Ethiopia’s Ministry of Water, Irrigation and Energy has announced that the country will submit a technical proposal on filling the Grand Ethiopian Renaissance Dam's (GERD) reservoir, Ethiopian news agency ENA reported on Thursday.
Speaking to journalists on Wednesday, Water, Irrigation and Energy Minister Sileshi Bekele also said that two of the dam's turbines will go operational in December 2020.
Ethiopian, Sudanese and Egyptian ministers held a meeting on 15 and 16 September in Cairo to discuss the dam issue following the establishment of a new Sudanese government.
This latest round of talks between the foreign ministers of the three countries came after negotiations stalled nearly one year ago.
In Wednesday's meeting, Ethiopia rejected a proposal by Egypt on operating the $4 billion hydropower dam being built on the Nile, further deepening a dispute between the two nations over the project, which Egypt fears will reduce its share of Nile water.
During the Wednesday press conference in Addis Ababa, Minister Bekele described Egypt’s plan, including the volume of water it wants the dam to release annually, as “inappropriate.”

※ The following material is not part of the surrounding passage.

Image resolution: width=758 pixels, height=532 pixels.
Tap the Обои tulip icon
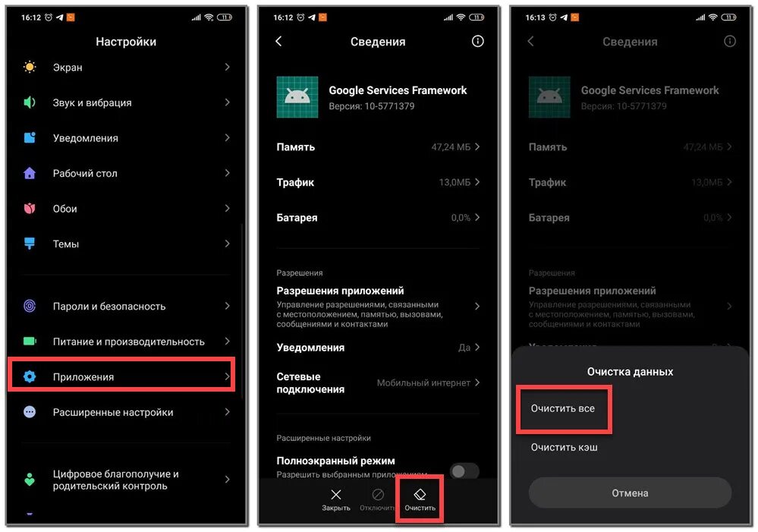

The GERD, announced in 2011, is designed to be the centrepiece of Ethiopia’s bid to become Africa’s biggest power exporter, generating more than 6,000 megawatts.
Egypt and Ethiopia disagree over the annual flow of water that should be guaranteed to Egypt and how to manage flows during droughts.
Egypt relies on the Nile for 90 percent of its fresh water and wants the GERD’s reservoir to release a higher volume of water than Ethiopia is willing to guarantee, among other disagreements.
“An Egyptian expert cannot control our dam,” Sileshi said, and described the Egyptian plan as a potential violation of Ethiopia’s sovereignty.
Sileshi did not say how much water Ethiopia wants to release, but Egypt wants the dam to release a minimum of 40 billion cubic metres of water from the GERD annually.
Following construction delays, Ethiopia has said that the GERD will start power production by the end of 2020 and will be fully operational by 2022.
Egypt, Ethiopia and Sudan are scheduled to meet in October in Khartoum for another round of talks to discuss the filling and operation of the mega-dam, Egypt's Ministry of Irrigation said on Monday.